For the most part, major foreign stock markets suffered a worse bear-mauling than the U.S. market in 2001. But Tweedy Browne’s cautious, value-oriented style minimized the damage for its investors.
The Global Value fund, which concentrates its investments in Europe, Japan, the U.S. and Canada, keeps portfolio turnover low in an effort to avoid taxable capital gains distributions, so it hasn’t been making any dramatic moves, Spears said. Its annual portfolio turnover rate of about 12% is far below average for a stock fund, according to Morningstar. “We’re very cognizant of that big tax bully out there,” Spears said.
When they buy stocks, Tweedy Browne managers pay strict attention to valuations to help limit risk of loss, Spears said. The idea is that, when lofty expectations aren’t priced into a company’s shares, the downside from potential disappointment may be minimal--as long as the company is financially healthy, of course.
Spears said Tweedy Browne managers look for companies they believe are undervalued relative to their intrinsic worth, typically based on a piece-by-piece analysis of the business’ units.
Though the managers rely on a “bottom-up,” or stock-by-stock, selection process, one area they especially like these days is the drug industry, Spears said. Large holdings include Germany’s Bayer, as well as Pharmacia Corp. and Schering-Plough Corp.

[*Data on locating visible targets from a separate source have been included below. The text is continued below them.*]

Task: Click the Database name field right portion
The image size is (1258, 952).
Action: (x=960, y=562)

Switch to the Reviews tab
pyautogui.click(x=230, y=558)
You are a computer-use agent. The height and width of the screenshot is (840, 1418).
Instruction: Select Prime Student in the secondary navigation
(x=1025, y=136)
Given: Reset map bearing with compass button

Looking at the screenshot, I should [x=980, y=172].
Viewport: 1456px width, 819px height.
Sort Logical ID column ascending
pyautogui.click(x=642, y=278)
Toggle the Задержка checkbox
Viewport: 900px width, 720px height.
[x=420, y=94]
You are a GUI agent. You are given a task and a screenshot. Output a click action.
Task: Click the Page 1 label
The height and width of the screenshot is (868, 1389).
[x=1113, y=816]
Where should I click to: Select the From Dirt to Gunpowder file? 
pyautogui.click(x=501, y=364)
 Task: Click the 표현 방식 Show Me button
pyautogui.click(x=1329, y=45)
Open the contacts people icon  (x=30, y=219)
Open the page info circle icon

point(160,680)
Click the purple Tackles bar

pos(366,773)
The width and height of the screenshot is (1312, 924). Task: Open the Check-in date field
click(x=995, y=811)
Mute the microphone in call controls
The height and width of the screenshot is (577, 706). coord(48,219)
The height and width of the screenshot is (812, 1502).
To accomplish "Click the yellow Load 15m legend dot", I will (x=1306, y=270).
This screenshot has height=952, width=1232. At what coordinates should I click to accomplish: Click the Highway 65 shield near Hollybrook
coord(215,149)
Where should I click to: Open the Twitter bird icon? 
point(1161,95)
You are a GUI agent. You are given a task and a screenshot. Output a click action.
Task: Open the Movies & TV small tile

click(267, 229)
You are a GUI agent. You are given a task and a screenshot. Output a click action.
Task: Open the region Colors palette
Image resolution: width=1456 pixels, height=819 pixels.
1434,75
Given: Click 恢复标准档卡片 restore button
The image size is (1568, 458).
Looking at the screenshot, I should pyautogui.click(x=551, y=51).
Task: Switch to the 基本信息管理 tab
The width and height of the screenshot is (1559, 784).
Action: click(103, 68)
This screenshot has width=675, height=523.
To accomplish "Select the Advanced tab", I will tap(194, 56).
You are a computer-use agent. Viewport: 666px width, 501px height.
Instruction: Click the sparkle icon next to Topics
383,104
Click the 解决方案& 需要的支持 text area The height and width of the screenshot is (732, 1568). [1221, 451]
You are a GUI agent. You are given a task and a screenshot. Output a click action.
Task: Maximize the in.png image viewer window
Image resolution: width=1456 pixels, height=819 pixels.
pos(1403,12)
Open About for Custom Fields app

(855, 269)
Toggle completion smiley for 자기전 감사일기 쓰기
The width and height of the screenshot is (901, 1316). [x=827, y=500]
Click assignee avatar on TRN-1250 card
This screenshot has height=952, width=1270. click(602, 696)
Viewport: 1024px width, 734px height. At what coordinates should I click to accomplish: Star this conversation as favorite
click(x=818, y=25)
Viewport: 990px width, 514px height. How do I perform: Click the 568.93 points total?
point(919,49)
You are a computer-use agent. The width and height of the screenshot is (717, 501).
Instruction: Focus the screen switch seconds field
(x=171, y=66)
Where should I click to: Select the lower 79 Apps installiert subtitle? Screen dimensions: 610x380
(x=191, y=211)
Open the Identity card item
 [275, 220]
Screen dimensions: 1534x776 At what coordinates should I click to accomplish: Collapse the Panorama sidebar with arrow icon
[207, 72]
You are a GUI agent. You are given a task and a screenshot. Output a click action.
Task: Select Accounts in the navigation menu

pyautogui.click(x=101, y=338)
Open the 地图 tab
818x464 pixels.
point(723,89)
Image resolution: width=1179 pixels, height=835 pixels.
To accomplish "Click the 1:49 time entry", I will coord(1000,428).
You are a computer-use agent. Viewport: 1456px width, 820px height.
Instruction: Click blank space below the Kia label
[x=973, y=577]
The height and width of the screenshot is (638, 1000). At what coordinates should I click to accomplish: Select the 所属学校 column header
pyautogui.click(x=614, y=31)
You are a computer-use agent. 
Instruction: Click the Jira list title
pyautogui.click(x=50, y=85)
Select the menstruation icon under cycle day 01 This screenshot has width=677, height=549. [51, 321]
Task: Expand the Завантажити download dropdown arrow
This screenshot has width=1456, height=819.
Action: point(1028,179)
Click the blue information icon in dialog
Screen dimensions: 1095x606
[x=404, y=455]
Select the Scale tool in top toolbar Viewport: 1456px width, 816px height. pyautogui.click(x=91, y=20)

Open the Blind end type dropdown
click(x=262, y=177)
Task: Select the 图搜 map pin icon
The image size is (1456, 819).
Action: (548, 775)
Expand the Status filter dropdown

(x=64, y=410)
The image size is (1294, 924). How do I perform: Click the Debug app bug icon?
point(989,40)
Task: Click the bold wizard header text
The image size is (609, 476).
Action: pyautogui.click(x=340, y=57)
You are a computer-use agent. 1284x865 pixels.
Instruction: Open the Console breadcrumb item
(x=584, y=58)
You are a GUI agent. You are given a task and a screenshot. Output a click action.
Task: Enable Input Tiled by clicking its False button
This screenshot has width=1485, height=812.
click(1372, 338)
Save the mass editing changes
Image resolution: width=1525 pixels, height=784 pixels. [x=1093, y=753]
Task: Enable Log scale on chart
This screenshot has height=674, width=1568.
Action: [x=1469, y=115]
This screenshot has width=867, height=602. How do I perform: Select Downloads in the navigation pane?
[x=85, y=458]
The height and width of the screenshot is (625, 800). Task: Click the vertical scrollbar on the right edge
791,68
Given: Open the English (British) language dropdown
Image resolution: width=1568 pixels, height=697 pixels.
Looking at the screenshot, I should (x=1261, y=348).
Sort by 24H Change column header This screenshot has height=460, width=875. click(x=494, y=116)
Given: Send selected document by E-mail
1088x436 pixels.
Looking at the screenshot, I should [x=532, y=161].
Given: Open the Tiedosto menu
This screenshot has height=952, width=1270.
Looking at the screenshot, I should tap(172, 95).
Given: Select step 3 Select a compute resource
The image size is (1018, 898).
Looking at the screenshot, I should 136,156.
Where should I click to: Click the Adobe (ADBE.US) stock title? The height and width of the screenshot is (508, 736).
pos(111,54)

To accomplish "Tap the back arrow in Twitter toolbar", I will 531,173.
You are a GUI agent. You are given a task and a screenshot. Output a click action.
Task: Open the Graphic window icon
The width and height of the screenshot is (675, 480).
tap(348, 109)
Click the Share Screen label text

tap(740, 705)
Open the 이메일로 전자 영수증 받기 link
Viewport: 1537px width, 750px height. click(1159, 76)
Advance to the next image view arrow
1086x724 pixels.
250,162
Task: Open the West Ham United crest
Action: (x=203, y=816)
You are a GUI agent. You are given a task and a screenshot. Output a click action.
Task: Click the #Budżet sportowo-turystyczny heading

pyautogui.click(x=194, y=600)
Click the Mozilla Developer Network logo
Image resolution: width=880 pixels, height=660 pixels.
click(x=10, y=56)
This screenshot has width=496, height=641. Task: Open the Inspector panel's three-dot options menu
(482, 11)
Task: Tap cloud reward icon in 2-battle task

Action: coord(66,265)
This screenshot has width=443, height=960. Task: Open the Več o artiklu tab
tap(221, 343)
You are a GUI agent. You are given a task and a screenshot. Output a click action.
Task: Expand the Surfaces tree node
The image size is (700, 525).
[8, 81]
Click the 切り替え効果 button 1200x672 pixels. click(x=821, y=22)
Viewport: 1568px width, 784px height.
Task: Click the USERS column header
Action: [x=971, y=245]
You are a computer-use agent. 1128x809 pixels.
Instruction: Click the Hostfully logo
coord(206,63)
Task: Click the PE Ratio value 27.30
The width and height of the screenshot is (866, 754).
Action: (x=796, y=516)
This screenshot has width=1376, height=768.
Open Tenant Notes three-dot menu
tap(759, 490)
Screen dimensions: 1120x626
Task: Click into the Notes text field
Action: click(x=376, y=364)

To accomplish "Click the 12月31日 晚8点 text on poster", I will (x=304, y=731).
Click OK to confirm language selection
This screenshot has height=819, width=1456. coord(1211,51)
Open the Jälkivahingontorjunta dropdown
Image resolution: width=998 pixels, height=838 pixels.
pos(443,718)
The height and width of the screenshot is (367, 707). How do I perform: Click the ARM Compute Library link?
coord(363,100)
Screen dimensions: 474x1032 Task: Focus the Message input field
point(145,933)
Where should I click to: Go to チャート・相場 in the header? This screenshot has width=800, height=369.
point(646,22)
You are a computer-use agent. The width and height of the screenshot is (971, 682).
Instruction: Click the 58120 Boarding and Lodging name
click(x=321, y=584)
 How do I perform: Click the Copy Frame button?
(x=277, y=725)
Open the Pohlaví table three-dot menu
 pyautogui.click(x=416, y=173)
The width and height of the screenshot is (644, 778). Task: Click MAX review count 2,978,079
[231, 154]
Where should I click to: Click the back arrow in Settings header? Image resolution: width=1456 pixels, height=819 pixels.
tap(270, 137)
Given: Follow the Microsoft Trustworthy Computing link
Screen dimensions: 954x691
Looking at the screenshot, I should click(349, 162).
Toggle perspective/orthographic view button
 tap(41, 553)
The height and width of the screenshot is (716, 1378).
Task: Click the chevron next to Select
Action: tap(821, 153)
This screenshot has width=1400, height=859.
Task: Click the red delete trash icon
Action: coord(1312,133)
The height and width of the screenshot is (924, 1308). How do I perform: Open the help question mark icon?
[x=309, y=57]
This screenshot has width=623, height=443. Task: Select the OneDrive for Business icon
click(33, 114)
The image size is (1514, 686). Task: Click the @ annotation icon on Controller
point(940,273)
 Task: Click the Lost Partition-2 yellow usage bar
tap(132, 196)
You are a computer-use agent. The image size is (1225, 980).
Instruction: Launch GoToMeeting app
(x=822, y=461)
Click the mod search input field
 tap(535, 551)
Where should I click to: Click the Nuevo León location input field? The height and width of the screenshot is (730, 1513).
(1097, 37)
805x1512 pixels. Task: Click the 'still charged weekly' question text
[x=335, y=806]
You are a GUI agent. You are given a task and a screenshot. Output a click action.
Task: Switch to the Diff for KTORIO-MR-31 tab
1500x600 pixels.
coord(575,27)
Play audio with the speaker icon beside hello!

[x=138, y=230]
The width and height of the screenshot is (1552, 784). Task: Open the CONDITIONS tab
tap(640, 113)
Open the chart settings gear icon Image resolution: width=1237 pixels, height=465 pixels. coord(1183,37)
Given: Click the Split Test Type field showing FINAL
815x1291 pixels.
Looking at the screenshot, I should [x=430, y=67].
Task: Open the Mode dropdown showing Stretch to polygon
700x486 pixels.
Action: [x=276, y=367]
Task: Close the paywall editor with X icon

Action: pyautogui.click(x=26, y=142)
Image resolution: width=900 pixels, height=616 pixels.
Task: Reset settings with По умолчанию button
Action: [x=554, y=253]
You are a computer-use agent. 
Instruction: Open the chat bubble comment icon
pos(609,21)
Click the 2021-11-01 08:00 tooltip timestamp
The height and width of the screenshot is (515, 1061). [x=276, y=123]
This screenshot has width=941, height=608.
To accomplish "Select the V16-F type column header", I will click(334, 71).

“We like the nature of the business, where patents allow for great pricing flexibility,” Spears said. “And many of these companies have a strong pipeline of [new] products.” Many major drug stocks have largely been stuck in neutral over the last year, even as the companies’ earnings continued to rise.
Other large positions in the portfolio as of Dec. 31 included global food and consumer products giants Nestle and Unilever and British food and alcohol conglomerate Diageo.
One newer holding is ABN Amro Holding, a major Netherlands-based bank, which is priced at about nine times Tweedy Browne’s estimate of 2002 per-share earnings. Also, the stock’s annualized dividend yield is about 5%.
The financial sector has long been a Tweedy Browne favorite, Spears said, and the hit the stocks took immediately after Sept. 11 provided a good buying opportunity. The fund also holds shares of MBIA Inc., the largest insurer of municipal bonds in the U.S.